• **Your goal**
Write out all entries word for word.

• **Data**

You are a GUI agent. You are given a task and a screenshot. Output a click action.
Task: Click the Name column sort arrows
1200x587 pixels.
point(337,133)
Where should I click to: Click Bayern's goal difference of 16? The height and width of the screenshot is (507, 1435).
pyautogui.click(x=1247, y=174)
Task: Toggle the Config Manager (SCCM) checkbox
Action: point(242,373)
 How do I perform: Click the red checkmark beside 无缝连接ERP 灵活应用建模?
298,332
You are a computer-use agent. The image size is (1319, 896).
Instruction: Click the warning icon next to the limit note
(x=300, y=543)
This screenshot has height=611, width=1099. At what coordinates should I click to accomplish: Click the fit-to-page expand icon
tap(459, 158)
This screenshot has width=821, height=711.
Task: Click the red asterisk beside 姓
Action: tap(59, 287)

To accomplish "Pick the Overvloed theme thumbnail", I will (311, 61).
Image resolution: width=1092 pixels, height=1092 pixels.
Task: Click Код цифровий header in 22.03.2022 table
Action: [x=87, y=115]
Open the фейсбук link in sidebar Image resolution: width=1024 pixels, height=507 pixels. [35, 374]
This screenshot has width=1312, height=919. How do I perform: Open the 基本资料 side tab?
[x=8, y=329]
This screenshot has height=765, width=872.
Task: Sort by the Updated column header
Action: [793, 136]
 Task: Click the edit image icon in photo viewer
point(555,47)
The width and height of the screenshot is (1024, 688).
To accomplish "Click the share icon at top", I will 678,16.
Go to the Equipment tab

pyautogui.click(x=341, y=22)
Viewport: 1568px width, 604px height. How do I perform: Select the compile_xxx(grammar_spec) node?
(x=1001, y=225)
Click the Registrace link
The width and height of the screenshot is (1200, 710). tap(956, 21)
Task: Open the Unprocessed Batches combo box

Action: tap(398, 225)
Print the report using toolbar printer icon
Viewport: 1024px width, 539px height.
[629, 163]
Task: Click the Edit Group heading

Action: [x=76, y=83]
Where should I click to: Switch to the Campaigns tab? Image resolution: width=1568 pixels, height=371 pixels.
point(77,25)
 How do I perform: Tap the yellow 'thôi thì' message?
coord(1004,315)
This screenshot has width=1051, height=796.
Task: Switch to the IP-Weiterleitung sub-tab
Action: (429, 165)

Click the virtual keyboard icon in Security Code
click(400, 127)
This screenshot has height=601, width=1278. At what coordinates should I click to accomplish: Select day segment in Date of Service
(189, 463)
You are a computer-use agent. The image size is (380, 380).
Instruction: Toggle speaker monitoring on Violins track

• **Finished exercise**
You are a GUI agent. You are given a task and a screenshot. Output a click action.
Task: Click the Name column sort arrows
1200x587 pixels.
point(337,133)
Where should I click to: Click Bayern's goal difference of 16? The height and width of the screenshot is (507, 1435).
pyautogui.click(x=1247, y=174)
Task: Toggle the Config Manager (SCCM) checkbox
Action: point(242,373)
 How do I perform: Click the red checkmark beside 无缝连接ERP 灵活应用建模?
298,332
You are a computer-use agent. The image size is (1319, 896).
Instruction: Click the warning icon next to the limit note
(x=300, y=543)
This screenshot has height=611, width=1099. At what coordinates should I click to accomplish: Click the fit-to-page expand icon
tap(459, 158)
This screenshot has width=821, height=711.
Task: Click the red asterisk beside 姓
Action: tap(59, 287)

To accomplish "Pick the Overvloed theme thumbnail", I will (311, 61).
Image resolution: width=1092 pixels, height=1092 pixels.
Task: Click Код цифровий header in 22.03.2022 table
Action: [x=87, y=115]
Open the фейсбук link in sidebar Image resolution: width=1024 pixels, height=507 pixels. [35, 374]
This screenshot has width=1312, height=919. How do I perform: Open the 基本资料 side tab?
[x=8, y=329]
This screenshot has height=765, width=872.
Task: Sort by the Updated column header
Action: [793, 136]
 Task: Click the edit image icon in photo viewer
point(555,47)
The width and height of the screenshot is (1024, 688).
To accomplish "Click the share icon at top", I will 678,16.
Go to the Equipment tab

pyautogui.click(x=341, y=22)
Viewport: 1568px width, 604px height. How do I perform: Select the compile_xxx(grammar_spec) node?
(x=1001, y=225)
Click the Registrace link
The width and height of the screenshot is (1200, 710). tap(956, 21)
Task: Open the Unprocessed Batches combo box

Action: tap(398, 225)
Print the report using toolbar printer icon
Viewport: 1024px width, 539px height.
[629, 163]
Task: Click the Edit Group heading

Action: [x=76, y=83]
Where should I click to: Switch to the Campaigns tab? Image resolution: width=1568 pixels, height=371 pixels.
point(77,25)
 How do I perform: Tap the yellow 'thôi thì' message?
coord(1004,315)
This screenshot has width=1051, height=796.
Task: Switch to the IP-Weiterleitung sub-tab
Action: (429, 165)

Click the virtual keyboard icon in Security Code
click(400, 127)
This screenshot has height=601, width=1278. At what coordinates should I click to accomplish: Select day segment in Date of Service
(189, 463)
You are a computer-use agent. The image size is (380, 380).
Instruction: Toggle speaker monitoring on Violins track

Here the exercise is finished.